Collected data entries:
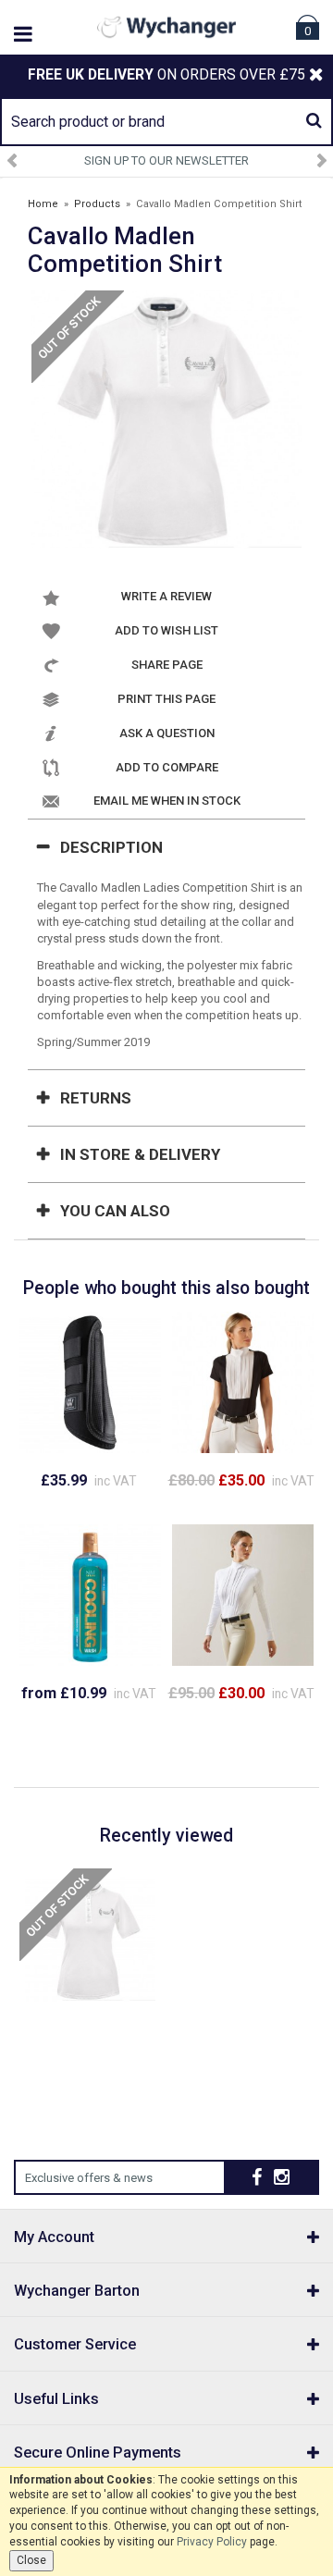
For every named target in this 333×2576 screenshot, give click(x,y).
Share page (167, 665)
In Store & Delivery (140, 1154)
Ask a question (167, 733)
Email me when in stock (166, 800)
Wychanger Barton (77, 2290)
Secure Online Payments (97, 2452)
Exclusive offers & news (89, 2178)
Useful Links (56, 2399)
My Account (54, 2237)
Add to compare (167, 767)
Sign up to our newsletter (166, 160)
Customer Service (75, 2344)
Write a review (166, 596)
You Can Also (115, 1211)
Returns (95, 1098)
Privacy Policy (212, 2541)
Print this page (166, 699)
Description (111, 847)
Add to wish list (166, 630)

== Assigned task ==
From the entries above, give again exactly the lines running from the line with "Share page (167, 665)" to the line with "Sign up to our newsletter (166, 160)"; include both of those lines.

== Exercise result ==
Share page (167, 665)
In Store & Delivery (140, 1154)
Ask a question (167, 733)
Email me when in stock (166, 800)
Wychanger Barton (77, 2290)
Secure Online Payments (97, 2452)
Exclusive offers & news (89, 2178)
Useful Links (56, 2399)
My Account (54, 2237)
Add to compare (167, 767)
Sign up to our newsletter (166, 160)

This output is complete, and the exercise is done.